Can Cambridge companies grow by using the power of marketing? Most CEOs and Managing Directors don’t think so. This Special Report, published in association with Cambridge News, explains the reasons why – and what to do about it.
Marketing (and I include sales and branding in its activities) has been failing miserably for many years.
And company growth has suffered as a result.
That’s why I’ve published this Special Report, in association with Cambridge News, for CEOs and Managing Directors of businesses large and small in Cambridge.
Banished from the boardroom some time ago, marketing and its two co-saboteurs – Sales (the Adversary) and Branding (the Babbler) – has been reduced to what many commentators describe scornfully as ‘the colouring-in people’ and even worse, ‘the t-shirt printing department.’

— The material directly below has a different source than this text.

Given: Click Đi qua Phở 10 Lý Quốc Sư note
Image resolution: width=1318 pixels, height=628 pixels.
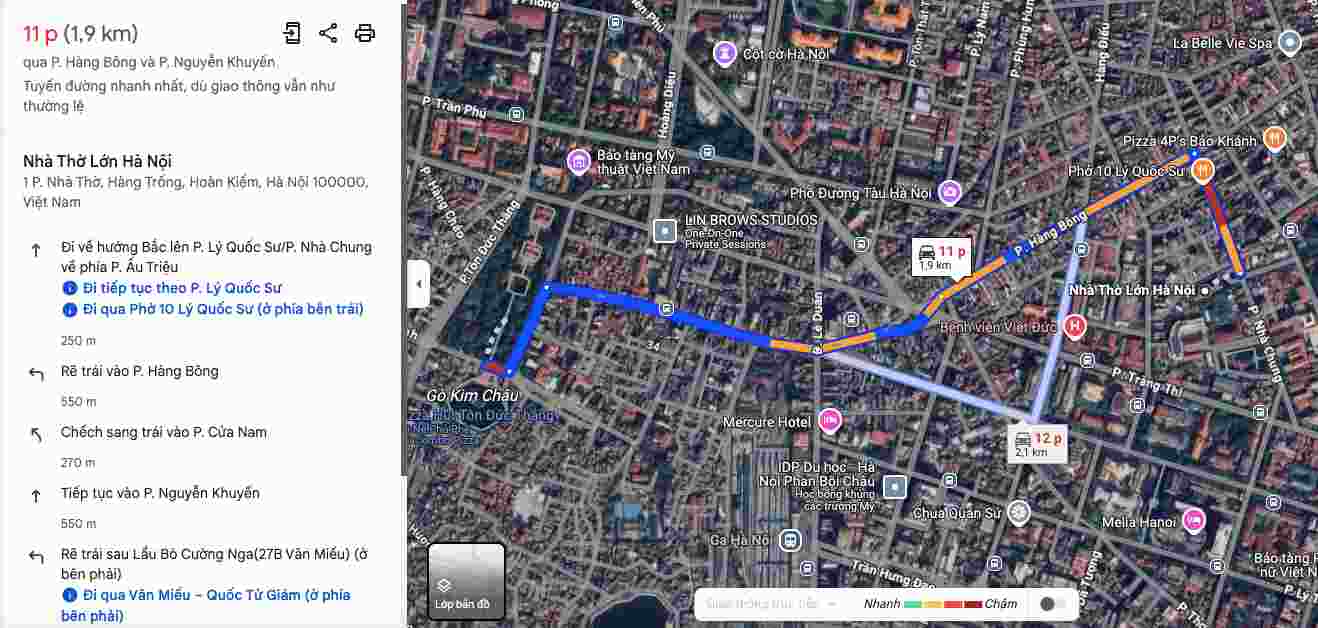Looking at the screenshot, I should click(223, 309).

How? Why? The answers are well documented.
Instead of the Marketing Department being seen in its correct role – a profit centre, achieving more sales and delivering shareholder value – it is deemed only as an expensive cost centre.
Its budget requirements continue to rise, yet no-one in the Marketing Department can explain just how much incremental business the sales and marketing budget will generate.
That’s why CEOs, Managing Directors and other board members view marketing as nothing more than a social media and brochure department, totally lacking commercial credibility. And therefore basically redundant in terms of contributing anything meaningful to strategic business plans.
The failure of marketing strategy to show any kind of ROI on its activities is a crisis that requires urgent attention if many businesses in Cambridge are to survive – and thrive – in 2018.
Unfortunately, in marketing’s present condition, that won’t happen until a significant number of changes are made to marketing’s strategic and operational understanding.
I’ve covered these in my Special Report and highlight four critical issues that need addressing. I don’t pull any punches, and I’m in no doubt that marketers, sales people and brand managers will dislike me for what I’m stating.
But my goal is truly beneficent: a crusade to help marketing to retain its rightful position as a true board contributor. However, that comes with conditions.
Marketing needs to change. It needs to free itself from the hype and start talking in a way the boardroom understands – including ROI language.
Sales need to up its game, get with the 21st century and start working with – not against – the marketing department.
And branding needs to boot out the babble and start talking sense about what a brand truly is.
The message to marketing is: Change as you must, or remain as the hundred-to-one outsider with little hope of connecting – or even communicating – with the board on issues of strategic importance and value.
I hope you find the Special Report interesting and informative.
It may show your sales, marketing and branding strategy as being in the 20% that is actually giving you a positive return on your investment. In which case, congratulations are definitely in order.
Or it could be part of the marketing misery that has lost its way and doesn’t know where the road back to the boardroom is located.